Wednesday, 12 February 2014

Circumcise yourselves to the LORD, circumcise your hearts, you people of Judah and inhabitants of Jerusalem, or my wrath will flare up and burn like fire because of the evil you have done—burn with no one to quench it. – Jeremiah 4:4


Today’s Scripture Reading (February 12, 2014): Jeremiah 4

There is a bit of a misconception that the Hebrew Bible can be characterized by idea of the law, and that the Christian Bible can be said to be characterized by the idea of grace. The conception is that the premiere idea presented in the Hebrew Bible is that of the bringing of the sacrifice into the temple, that it is just this following of the rules that matters to God. And so the people of Israel came faithfully (sometimes) to the temple to present their sacrifices and fulfill the dictates of the Law of Moses.

But the reality is twofold. The first thing that we often miss is that in this sacrifice there is grace. The law in the Hebrew Bible is not devoid of the idea of grave – it is a means to obtain it. Israel did not do as they were supposed to do, they continually fell short of the behavior that God wished for them. It started in the Garden when Adam and Eve ate of the forbidden fruit and has continued down through human history. What was needed was grace – and the sacrifice of the Law of Moses was just a way of obtaining that required Grace.

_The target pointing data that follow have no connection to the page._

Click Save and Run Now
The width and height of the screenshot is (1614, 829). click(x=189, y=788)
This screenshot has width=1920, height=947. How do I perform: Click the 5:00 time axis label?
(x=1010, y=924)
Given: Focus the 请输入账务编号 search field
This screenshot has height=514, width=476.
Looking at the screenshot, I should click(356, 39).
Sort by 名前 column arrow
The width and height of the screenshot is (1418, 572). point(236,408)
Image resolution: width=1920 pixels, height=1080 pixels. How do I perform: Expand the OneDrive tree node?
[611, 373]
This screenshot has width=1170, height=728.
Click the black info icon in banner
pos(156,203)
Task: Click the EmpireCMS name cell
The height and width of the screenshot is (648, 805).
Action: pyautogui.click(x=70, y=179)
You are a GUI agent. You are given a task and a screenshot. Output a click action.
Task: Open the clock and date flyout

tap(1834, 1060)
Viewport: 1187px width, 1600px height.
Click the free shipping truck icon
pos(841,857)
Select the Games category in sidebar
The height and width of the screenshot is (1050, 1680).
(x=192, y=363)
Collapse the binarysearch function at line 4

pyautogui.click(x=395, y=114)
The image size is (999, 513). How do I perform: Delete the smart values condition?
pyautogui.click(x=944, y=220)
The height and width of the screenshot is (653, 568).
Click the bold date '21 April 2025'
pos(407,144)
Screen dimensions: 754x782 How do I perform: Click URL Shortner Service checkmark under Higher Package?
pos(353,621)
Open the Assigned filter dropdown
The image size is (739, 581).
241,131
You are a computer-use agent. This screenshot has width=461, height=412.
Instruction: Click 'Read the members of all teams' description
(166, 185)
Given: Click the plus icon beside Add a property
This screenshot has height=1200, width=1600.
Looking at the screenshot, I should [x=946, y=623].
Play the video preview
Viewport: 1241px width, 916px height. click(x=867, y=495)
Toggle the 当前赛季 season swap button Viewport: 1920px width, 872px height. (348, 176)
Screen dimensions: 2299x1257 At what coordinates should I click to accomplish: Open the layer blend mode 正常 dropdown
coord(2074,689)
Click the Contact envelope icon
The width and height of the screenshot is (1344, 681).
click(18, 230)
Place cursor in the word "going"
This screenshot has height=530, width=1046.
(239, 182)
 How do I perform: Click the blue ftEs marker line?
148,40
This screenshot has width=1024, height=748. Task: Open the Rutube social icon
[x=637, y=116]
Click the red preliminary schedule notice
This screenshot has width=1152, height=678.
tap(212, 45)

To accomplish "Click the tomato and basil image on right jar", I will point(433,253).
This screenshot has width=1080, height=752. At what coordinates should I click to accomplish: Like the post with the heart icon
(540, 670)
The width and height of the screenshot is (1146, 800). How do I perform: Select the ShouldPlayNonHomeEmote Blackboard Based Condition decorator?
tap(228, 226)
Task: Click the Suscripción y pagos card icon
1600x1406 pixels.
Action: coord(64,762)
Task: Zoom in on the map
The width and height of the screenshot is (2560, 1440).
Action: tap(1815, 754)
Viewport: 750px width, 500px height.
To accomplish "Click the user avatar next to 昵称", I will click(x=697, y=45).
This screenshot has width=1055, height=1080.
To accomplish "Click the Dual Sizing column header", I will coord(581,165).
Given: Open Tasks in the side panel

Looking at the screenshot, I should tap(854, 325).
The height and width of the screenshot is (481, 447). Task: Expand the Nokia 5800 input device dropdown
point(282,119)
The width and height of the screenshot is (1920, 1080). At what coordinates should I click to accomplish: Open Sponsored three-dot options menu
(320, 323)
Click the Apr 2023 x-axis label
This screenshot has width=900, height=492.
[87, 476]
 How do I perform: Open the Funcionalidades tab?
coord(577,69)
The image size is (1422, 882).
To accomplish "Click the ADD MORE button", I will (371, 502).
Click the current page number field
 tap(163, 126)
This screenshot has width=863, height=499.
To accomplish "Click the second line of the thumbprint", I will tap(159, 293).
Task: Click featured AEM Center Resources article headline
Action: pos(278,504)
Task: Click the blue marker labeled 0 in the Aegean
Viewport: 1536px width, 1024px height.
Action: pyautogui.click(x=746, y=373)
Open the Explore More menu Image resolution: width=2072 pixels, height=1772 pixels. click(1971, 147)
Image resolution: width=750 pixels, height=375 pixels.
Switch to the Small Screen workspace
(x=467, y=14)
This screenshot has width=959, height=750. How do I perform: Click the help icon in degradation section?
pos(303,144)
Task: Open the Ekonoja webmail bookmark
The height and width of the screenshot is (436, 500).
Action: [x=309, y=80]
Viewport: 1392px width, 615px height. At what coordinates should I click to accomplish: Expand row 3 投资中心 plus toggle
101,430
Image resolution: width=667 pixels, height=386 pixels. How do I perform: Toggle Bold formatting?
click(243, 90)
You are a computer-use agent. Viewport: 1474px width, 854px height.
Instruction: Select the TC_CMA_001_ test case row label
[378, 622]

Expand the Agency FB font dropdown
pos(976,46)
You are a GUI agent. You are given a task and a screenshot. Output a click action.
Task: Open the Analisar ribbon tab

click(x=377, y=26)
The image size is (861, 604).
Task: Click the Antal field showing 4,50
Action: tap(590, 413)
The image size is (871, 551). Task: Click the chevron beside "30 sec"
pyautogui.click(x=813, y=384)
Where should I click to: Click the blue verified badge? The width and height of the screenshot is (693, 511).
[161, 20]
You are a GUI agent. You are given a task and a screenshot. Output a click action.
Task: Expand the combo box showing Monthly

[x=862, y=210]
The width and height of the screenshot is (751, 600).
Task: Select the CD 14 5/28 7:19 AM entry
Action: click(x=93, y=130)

The other thing that we often miss is that the law was actually a response in and of itself. The end that God desired of his children was never the law, rather, it was a people who would willingly chase after what was good and right. Often we want to ask why God would have placed the forbidden tree in the Garden in the first place – but the answer is fairly easy. As God gifted us with the ability to choose, we needed to have something that we could choose that was wrong – enter the Tree of the Knowledge of Good and Evil and the forbidden fruit. The idea was that if we were to be worthy of God, we would need to be able to put behind us the thoughts and affections of things that went against God. But we failed the test, and the law entered into our experience as a way for us to find our way back to God - as a way of proving on a small basis that we were able to serve something beyond our own wants and desires.

The mark of Israel was that the males would all be circumcised on the eighth day. It marked them as a people that at least on some level wanted to chase after the things of God. To the non-Abrahamic nation, circumcision was a detestable act. But for the people of God, it was symbol of everything that they desired to be in God. But circumcision was never supposed to be the end. It was simply part of the Law of God, given through Moses, because of the way that the human race had failed. What God really wanted, and had always wanted, was that we would learn to choose well; life over death, light over darkness, God over whatever other things this world might offer. And this is what God calls the circumcision of the heart.

God is still asking us to learn to choose well – asking us to circumcise our hearts - not our bodies. But unlike the people of Jeremiah’s day, he has also given to us his Spirit to help us with the task. With his help we are able to choose, life, light and God. We really can choose well.